Andrew Sanchez totalnie odciął świadomość Wellingtonowi Turmanowi.

Runda 1:

Frontalne kopnięcie na tułów w wykonaniu Turmana, Sanchez natychmiast po tej akcji złapał klincz i zepchnął przeciwnika pod siatkę. Brazylijczyk starał się wyswobodzić z uchwytu, jednak niezbyt skutecznie, gdyż kontrola Andrew była zbyt ciasna. Po półtorej minuty, Wellington zerwał uchwyt mocnym łokciem. Mocny jab na tułów po stronie Amerykanina, wysokie kopnięcie i ponowne kopnięcie na tułów w wykonaniu Turmana. Próba fronta na głowę po stronie Brazylijczyka, obrotówka na korpus, choć przestrzelona.
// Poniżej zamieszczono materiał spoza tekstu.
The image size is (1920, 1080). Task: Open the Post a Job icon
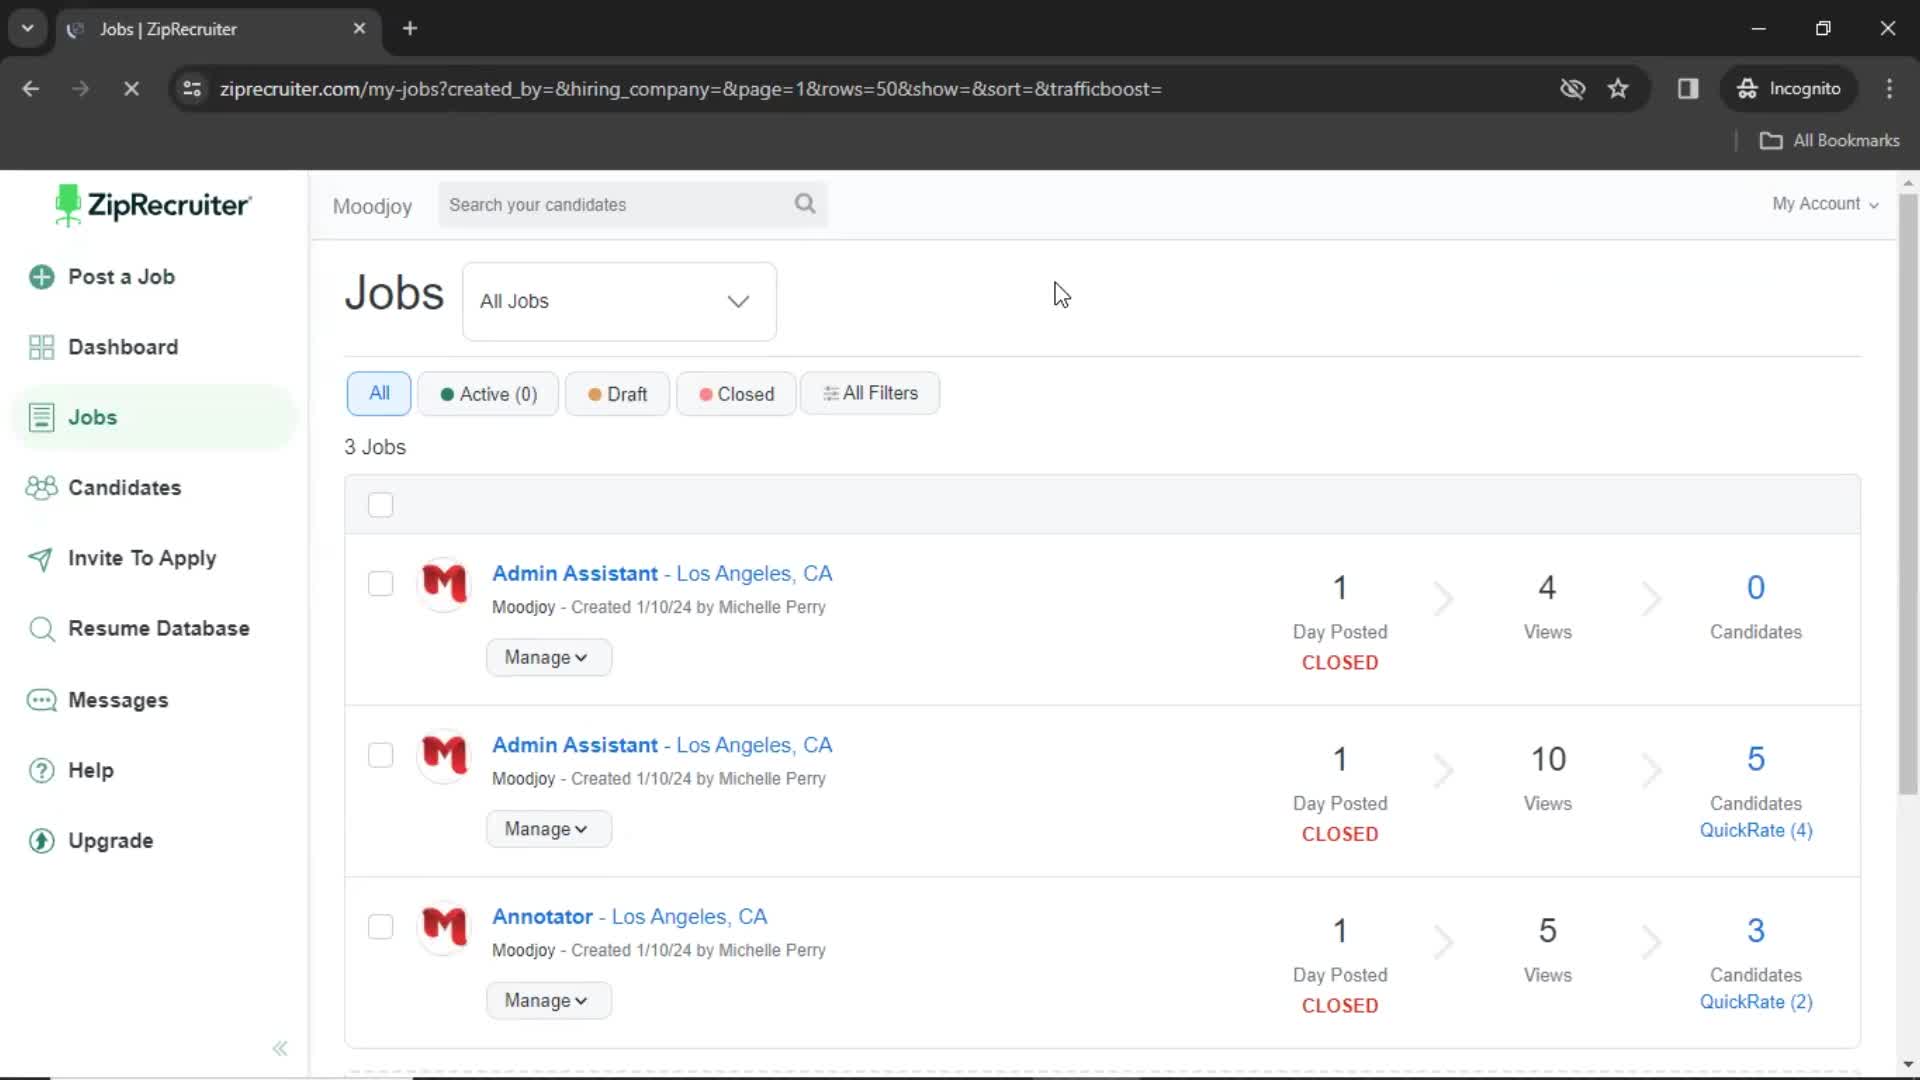coord(42,276)
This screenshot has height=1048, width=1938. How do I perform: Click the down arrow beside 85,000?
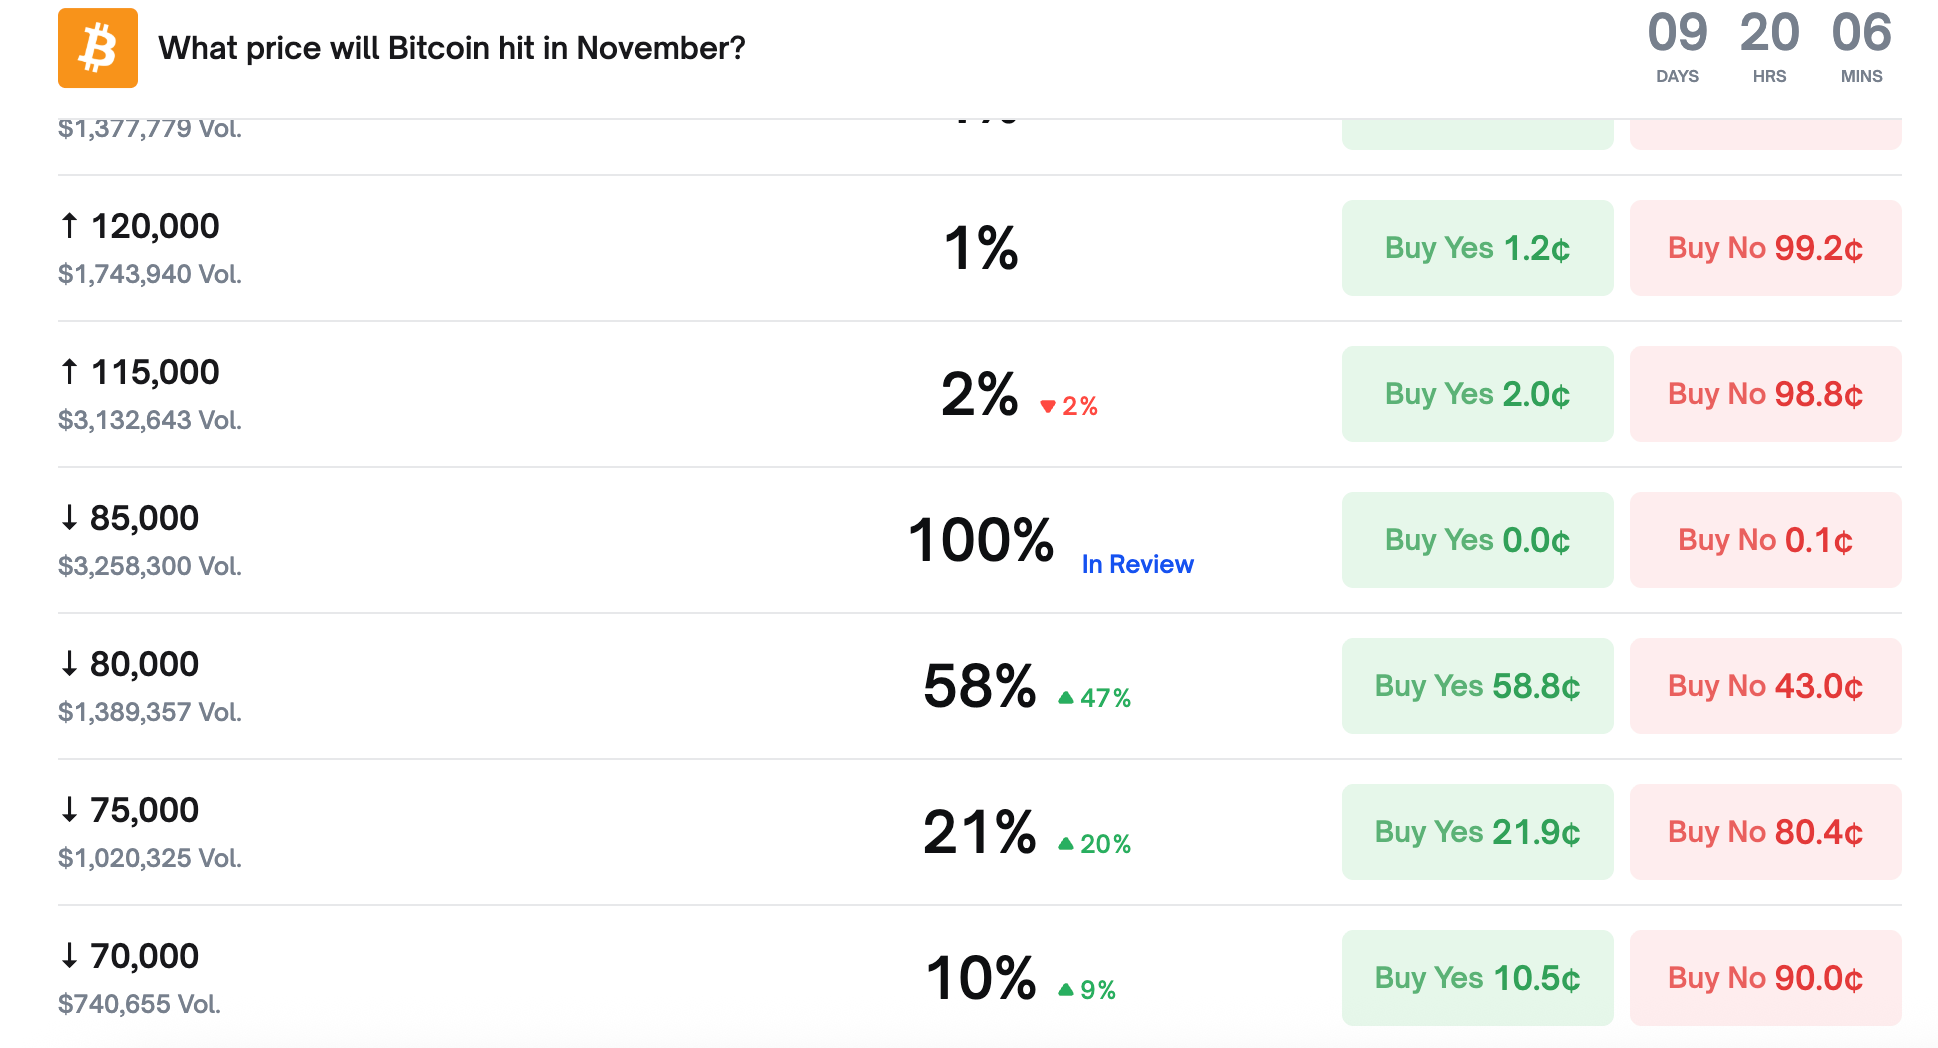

Mocne wymiany z obu stron. Dwa solidne sierpowe Turmana, kopnięcie na korpus. Doskonałe trzymanie dystansu przez Wellingtona, uniemożliwiające rywalowi złapanie klinczu, na co wyraźnie się czaił. Obrotowy backfist po stronie Sancheza. Sporo kopnięć w wykonaniu zawodnika z Brazylii, jedno z nich zostało skontrowane przez przeciwnika mocnym prawym, poprawka dwoma ciosami i dobicie – po czym Turman totalnie stracił przytomność! Cięęęęęęęęężki nokaut!!!